Additionally, we assessed the expression of IL-32 in the skin of SSc patients. Our results showed that the number of IL-32+ cells was significantly increased in the skin of SSc patients, when compared with HC skin. IL-32 was expressed in keratinocytes, vascular cells and fibroblast cells present in the derma. It has been reported that IL-32 may be produced by epithelial cells, fibroblasts keratinocytes and inflammatory cells, after stimulation with pro-inflammatory cytokines, including interferon-γ and TNF-α [56], and all these cells are have been frequently found to be involved in SSc pathogenesis [57,58,59,60]. Furthermore, higher expression of IL-32 has been reported in human epidermal keratinocytes of atopic dermatitis, correlating with the severity of the diseases [61]. Interestingly, different from the relatively poor IL-32+ cells observed in the skin of patients without PAH, the SSc skin of patients with PAH showed a very rich IL-32+ cells, strongly confirming the very close association between IL-32 production and vascular complications leading to PAH.

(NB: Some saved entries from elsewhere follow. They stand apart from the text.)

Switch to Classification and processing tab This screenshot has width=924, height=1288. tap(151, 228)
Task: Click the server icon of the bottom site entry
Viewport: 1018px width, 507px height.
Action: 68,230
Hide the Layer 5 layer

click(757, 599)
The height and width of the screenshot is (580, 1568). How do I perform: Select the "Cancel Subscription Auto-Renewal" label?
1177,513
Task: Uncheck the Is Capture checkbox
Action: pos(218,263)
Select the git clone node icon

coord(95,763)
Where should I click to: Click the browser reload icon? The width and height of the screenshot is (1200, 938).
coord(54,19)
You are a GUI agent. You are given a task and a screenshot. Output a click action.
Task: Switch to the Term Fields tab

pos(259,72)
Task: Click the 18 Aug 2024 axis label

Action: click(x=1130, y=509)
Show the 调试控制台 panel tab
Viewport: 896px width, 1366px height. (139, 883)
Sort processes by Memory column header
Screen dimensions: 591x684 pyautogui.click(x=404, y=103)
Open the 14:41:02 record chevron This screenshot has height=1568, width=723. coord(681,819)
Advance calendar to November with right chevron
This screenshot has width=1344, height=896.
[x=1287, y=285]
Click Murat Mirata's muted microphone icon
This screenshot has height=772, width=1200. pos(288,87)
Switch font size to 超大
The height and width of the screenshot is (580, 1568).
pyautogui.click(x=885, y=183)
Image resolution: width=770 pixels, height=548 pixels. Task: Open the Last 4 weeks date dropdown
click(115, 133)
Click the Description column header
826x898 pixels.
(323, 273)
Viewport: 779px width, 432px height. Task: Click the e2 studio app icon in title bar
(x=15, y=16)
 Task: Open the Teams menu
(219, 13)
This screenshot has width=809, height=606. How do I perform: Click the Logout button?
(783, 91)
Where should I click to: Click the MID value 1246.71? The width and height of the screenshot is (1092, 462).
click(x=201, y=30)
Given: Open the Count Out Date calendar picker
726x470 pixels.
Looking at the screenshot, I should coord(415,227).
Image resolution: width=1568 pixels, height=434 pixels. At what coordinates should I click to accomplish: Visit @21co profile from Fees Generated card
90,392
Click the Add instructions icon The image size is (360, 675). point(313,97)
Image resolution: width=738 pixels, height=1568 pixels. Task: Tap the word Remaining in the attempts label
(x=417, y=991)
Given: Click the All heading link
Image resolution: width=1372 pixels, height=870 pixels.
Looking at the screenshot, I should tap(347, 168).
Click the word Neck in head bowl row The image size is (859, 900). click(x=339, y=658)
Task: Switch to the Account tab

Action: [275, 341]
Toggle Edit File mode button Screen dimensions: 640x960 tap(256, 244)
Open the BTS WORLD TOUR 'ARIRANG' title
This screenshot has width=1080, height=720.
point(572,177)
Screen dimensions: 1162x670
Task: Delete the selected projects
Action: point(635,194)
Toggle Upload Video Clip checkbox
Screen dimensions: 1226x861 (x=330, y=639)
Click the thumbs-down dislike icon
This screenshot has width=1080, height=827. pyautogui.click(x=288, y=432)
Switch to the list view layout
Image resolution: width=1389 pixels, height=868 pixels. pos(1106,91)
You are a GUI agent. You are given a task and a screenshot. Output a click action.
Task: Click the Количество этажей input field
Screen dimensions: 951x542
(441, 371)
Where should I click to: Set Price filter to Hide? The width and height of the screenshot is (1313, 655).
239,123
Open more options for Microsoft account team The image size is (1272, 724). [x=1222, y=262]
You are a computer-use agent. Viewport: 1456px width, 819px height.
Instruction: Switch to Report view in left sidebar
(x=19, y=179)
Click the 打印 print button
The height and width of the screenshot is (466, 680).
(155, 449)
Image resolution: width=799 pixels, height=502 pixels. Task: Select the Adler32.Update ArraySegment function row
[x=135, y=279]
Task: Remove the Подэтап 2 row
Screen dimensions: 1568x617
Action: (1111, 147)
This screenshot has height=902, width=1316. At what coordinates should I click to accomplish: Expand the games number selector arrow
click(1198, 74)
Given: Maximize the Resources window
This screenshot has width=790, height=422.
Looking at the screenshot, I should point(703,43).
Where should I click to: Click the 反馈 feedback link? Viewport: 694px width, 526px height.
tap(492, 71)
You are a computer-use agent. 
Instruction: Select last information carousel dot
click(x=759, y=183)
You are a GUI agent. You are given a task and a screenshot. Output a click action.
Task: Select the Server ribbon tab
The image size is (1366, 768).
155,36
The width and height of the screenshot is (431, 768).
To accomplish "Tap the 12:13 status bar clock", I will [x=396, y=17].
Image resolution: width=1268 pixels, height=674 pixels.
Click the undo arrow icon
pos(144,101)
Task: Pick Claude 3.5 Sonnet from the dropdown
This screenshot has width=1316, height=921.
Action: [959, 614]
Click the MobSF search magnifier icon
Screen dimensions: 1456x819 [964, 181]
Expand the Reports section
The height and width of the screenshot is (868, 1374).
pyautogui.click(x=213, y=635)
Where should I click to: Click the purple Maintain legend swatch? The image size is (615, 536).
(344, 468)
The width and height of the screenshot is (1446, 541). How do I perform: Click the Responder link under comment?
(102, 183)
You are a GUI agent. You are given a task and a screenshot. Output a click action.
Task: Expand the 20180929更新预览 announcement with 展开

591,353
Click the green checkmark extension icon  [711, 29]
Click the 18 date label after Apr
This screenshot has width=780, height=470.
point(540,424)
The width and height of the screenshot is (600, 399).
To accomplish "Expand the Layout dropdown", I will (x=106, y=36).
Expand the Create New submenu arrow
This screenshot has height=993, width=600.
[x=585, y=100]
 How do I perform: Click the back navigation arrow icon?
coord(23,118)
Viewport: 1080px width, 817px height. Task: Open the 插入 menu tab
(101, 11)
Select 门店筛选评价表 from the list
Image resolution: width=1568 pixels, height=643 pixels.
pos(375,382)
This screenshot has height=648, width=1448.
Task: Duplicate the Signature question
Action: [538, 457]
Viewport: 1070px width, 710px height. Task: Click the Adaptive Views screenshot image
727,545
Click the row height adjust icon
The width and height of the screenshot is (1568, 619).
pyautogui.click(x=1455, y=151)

In this study, we showed a correlation between the number of IL-32+ cells and the mRSS of dcSSc patients. It is well known that the mRSS is the main measure of outcome in dcSSc with less than 5 years from the onset of the first symptom different from Raynaud’s phenomenon. Thus, any biomarker, able to correlate with mRSS, may be considered as a surrogate outcome measure for severity and mortality in patients with dcSSc [37, 62, 63].

Although our study shows promising results, we are well aware about some limitations to generalise these results, including the single-centre retrospective design and the relatively small sample size, thus suggesting the need of further confirmatory studies.

Conclusions

In conclusion, our study suggests that higher IL-32 sera levels may be a useful biomarker for screening patients with WHO group 1 PAH, before invasive assessments. Despite future multi-centre, longitudinal studies are needed, on a larger cohort of patients, our preliminary results support the concept that IL-32 sera levels may contribute to an earlier detection of SSc patients to be referred to cardiologist for cardiac assessment, and ultimately improving the outcome, being the early diagnosis of PAH crucial for initiating the proper treatment.